Needless to say, the UK already has trade agreements in place with the latter two so it’s hard to see how this could be used as a backdoor way for the government to secure a US deal even if Nafta 2.0 was taking on new members.
That would, anyway, require Biden to say yay and it seems that he’s in no more hurry to do that than he is to sort out a bilateral deal.
Politically it’s a bad look. The economic calculus is somewhat different. Various analyses of a potential US-UK deal have been done. There was one conducted by the UK government which came up with a 0.16 per cent boost to GDP over 15 years.
That’s hardly exciting, especially when one considers what the UK would have to give up to get it, and that could be considerable. Just remember the environmental sacrifice that went with the recently signed UK-Australia deal.
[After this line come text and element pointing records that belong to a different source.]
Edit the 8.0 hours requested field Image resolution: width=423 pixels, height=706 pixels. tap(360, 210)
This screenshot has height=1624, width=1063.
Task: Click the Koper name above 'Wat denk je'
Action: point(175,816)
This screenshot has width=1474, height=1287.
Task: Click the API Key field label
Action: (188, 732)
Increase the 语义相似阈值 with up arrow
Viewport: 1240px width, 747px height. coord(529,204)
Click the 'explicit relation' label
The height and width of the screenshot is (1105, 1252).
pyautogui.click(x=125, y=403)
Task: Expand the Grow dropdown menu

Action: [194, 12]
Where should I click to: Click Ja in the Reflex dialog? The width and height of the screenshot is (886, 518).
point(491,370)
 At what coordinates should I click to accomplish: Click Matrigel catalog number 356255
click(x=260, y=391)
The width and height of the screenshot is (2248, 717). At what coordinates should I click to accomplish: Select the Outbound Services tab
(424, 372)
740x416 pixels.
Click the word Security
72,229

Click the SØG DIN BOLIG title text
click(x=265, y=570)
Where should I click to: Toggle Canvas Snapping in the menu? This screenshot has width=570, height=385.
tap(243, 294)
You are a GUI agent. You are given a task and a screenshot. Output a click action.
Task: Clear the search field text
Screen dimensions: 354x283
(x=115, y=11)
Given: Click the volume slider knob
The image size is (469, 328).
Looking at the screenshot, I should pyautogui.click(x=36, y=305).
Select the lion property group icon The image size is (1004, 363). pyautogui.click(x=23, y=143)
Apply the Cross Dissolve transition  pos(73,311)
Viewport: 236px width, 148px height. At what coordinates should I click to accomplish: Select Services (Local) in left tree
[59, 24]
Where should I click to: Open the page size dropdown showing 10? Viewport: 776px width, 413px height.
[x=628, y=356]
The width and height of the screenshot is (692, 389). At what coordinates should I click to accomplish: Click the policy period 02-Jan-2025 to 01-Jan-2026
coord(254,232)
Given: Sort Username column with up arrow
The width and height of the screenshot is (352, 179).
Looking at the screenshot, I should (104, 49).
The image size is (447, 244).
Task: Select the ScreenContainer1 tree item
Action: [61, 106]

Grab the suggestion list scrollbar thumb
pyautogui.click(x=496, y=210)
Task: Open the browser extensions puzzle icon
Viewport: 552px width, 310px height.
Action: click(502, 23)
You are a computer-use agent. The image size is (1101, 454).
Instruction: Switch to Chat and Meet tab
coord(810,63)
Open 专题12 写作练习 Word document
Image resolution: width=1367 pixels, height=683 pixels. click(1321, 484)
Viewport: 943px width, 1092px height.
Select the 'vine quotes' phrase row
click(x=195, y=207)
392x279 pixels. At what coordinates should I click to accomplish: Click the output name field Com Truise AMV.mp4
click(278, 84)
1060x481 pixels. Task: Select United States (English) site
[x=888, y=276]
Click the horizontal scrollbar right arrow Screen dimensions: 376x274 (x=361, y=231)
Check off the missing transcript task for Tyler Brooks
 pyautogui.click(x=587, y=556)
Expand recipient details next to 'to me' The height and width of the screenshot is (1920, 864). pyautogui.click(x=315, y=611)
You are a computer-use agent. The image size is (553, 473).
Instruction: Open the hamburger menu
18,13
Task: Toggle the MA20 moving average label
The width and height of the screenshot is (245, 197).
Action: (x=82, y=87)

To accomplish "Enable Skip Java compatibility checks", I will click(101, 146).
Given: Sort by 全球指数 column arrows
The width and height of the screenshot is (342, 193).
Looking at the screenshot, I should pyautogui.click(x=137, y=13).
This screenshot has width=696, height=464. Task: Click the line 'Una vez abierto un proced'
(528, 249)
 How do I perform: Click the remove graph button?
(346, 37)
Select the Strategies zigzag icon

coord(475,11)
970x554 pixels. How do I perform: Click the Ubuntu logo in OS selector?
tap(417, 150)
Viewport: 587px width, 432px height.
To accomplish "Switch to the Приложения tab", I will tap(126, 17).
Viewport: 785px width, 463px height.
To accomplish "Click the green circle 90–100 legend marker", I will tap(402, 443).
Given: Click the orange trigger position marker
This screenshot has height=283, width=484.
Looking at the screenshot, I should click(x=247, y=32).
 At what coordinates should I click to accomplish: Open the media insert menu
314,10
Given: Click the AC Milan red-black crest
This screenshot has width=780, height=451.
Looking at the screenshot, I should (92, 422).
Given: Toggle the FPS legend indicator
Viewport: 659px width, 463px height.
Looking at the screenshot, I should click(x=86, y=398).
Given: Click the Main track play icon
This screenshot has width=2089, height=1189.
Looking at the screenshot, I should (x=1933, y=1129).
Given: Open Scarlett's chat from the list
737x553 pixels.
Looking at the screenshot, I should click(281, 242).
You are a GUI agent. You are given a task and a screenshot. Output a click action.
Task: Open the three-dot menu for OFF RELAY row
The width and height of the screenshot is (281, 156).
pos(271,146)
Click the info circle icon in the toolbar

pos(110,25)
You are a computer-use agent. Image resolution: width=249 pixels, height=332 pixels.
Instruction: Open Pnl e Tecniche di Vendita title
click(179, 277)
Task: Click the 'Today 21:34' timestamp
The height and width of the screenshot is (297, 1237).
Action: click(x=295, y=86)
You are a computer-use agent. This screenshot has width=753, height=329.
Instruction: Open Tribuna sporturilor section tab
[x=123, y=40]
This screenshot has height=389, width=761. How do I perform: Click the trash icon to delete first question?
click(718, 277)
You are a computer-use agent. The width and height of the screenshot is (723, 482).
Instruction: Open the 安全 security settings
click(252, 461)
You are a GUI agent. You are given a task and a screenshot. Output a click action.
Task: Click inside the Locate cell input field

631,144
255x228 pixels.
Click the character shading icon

The potential drawbacks of a US deal include surrendering food standards. American farmers would want to be able to export their hormone-treated beef and chlorinated chicken and without the “prejudicial” labels that would alert the British consumer to what they were buying. The entry of US health firms into the NHS is another concern. And a big one.
Given the limited impact on Britain’s prosperity, this is perhaps less of a white whale than it is an unhappy white elephant; a project driven by politics rather than prosperity. You could almost make the case that in saying no, Biden has done Britain a favour, albeit a backhanded one.
In part, that’s because the best way to improve Britain’s economic wellbeing – and goodness knows the nation needs that – would be for it to work to improve its strained relations with the EU and to make the weak agreement it currently has with the bloc function better for all concerned.
Brexit plays a role, and sometimes the major role, in a plethora of problems Britain has been experiencing including its soaring energy prices, the shortage of lorry drivers, the empty supermarket shelves that have followed, the threats to food security through a lack of CO2. We’re now even being told the quintessentially British festival of Bonfire Night is at risk thanks to a shortage of fireworks.
UK plc is being spun on a catherine wheel and everyone’s feeling queasy.
Ministers who are honest with themselves know this. But they are not yet willing to be honest with the public, and they are not yet willing to govern as grown-ups in Britain’s best interests.
This a belated victory of sorts for Guy Fawkes. Crazy times indeed.
Boris Johnson has meanwhile already sought to tear up the part of the EU trade deal covering Northern Ireland white flipping the bird to the French with the Aukus alliance between the UK, the US and Australia.
It seems fairly clear that things are going to get worse before they get better and that the economic fallout from Brexit will be raining down for some time to come.
It will do that even if the American white elephant performs a volte-face and comes charging into town with truckloads of chlorinated chicken and hormone-treated beef on its back.